Monday, August 23, 2010

Such a Sad Simplicity

Helen Boyd, at her blog en|Gender, has a pointer to an in-depth article in the LA Weekly on the tragedy of Christine Daniels, the L.A. Times sportswriter who first transitioned (from Mike Penner), then de-transitioned back to Mike, before committing suicide last year.  It is a well-written, sympathetic article that takes a hard look at transsexuality and the politics that often surrounds it.

What struck me about the article is the enormous complexity of gender-identity issues, and the concomitant need for everyone to simplify it for their own ends.  For Christine, she'd come out on the job, transition to her inner gender, and live happily ever after.  For much of the general public, Christine was a man in a dress, period.  And her desire to transition just that:  a desire, a choice she could or could not make, like what color shirt to put on in the morning, or what time to go to bed.  As the doctor said, "If it hurts to do that, then don't do that!"

On the other hand, many in the TG world had one-dimensional aspirations as well.  Such a prominent spokesperson, in the process of a public transition, was a boon to the transsexual rights agenda, and they used her that way to the fullest.  When she didn't refused to conform to that agenda, which requires a sober, serious and, most of all, non-transvestitic image,writing about how much she liked make-up and dressing, they began to cut her loose.  Well-known TS spokesperson Susan Stanton told Weekly author Steve Friess  "She was writing a blog about how great it is to dress and color her hair and wear makeup and it was kind of very tranny ... I was really nervous about this."  Finally, many of the same activists that celebrated her coming-out abandoned her when she chose to revert to her male persona, in an ultimately vain hope to reunite with her ex-wife, Lisa

In this day and age of self-actualized, be-true-to-yourself individualism, Mike Penner loved her wife.  Was it more than she loved the "woman within," her inner persona that for years had struggled to be free?  I have no idea, but to her it must have seemed that way

Friends, this thing we call transgender is tremendously complex.  Although it seems to be just about us, how we view ourselves, and how that is expressed, in reality it's like a monsterinvolves everyone with whom we come into contact.  Not all transsexuals will or should conform to the TS mafia's straitjacketed notion of how our community needs to behave to get respect.  Life is messy, we aren't just one way or another, our corners don't always square neatly up.  Again, I don't know for sure, but it seems that some of that messiness, and our community's reluctance to deal with it, helped kill Christine Daniels.

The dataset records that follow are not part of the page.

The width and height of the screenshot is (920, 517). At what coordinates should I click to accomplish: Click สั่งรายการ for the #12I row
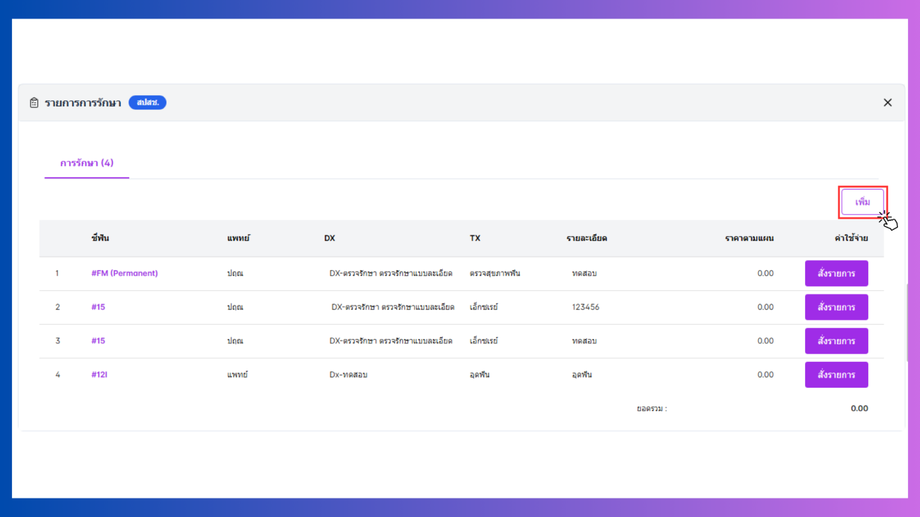836,375
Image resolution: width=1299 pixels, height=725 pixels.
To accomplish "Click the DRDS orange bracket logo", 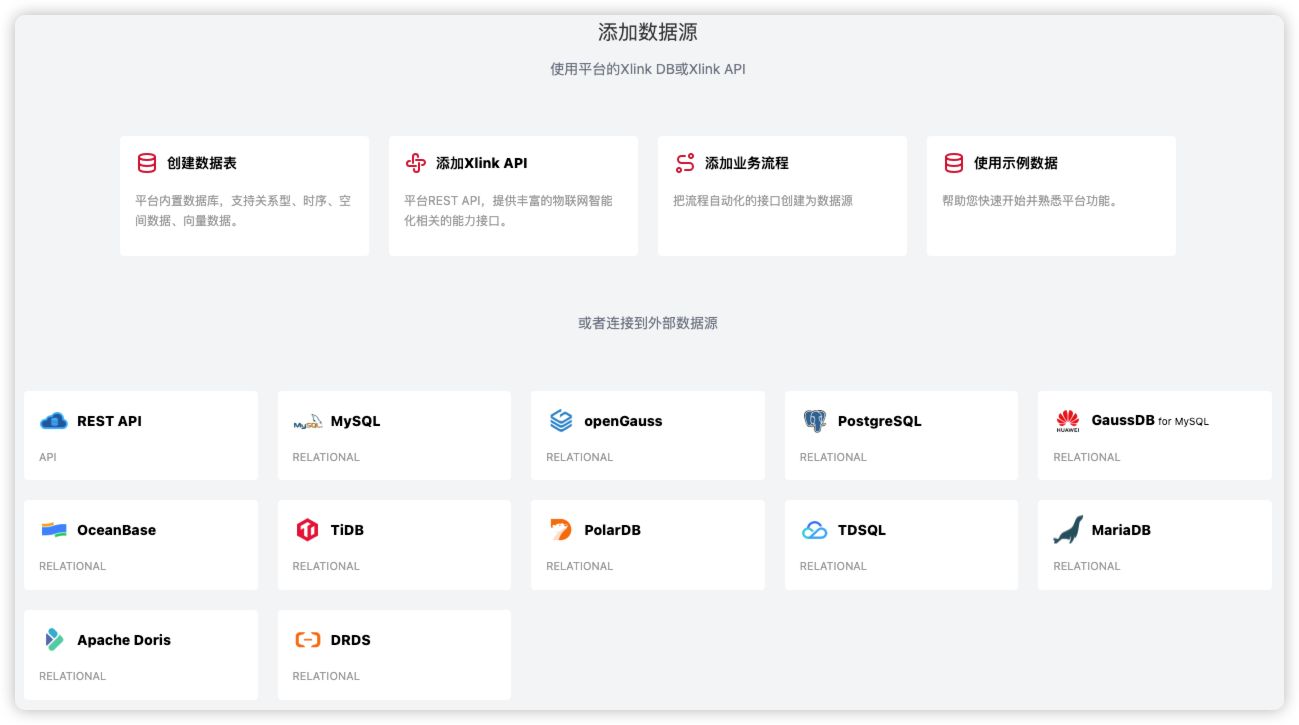I will (x=307, y=640).

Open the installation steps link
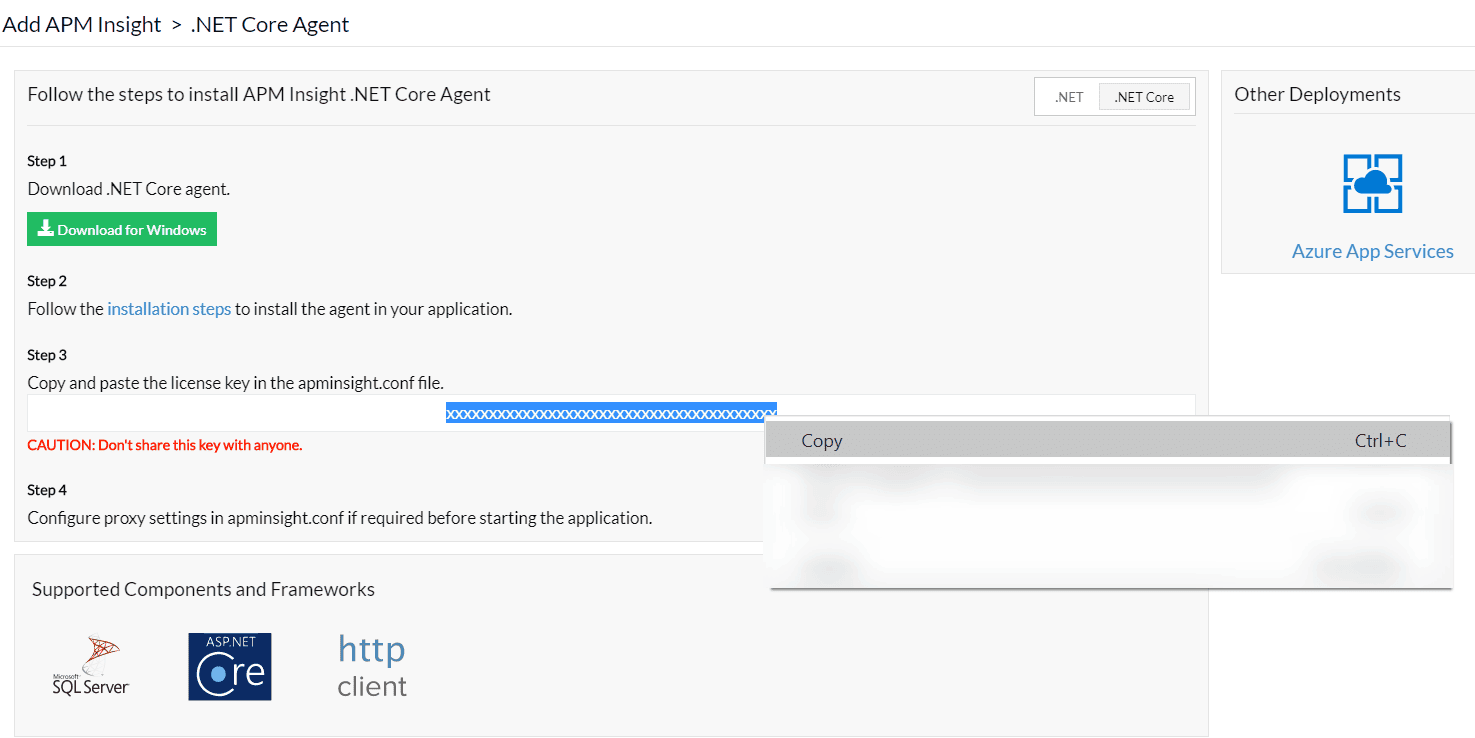(x=168, y=308)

It's part of the human condition to want to be sure.  To want to know, with no ambiguity, what something is and what it is not.  But we of all people should understand the fallacy in that.  Isn't society's notion that we should be either boy or girl, one gender or another, at the root of our misery?  Perhaps as transgender folk we would be better served if we started practicing what we preach, started acknowledging that it's a spectrum, and treating one another that way.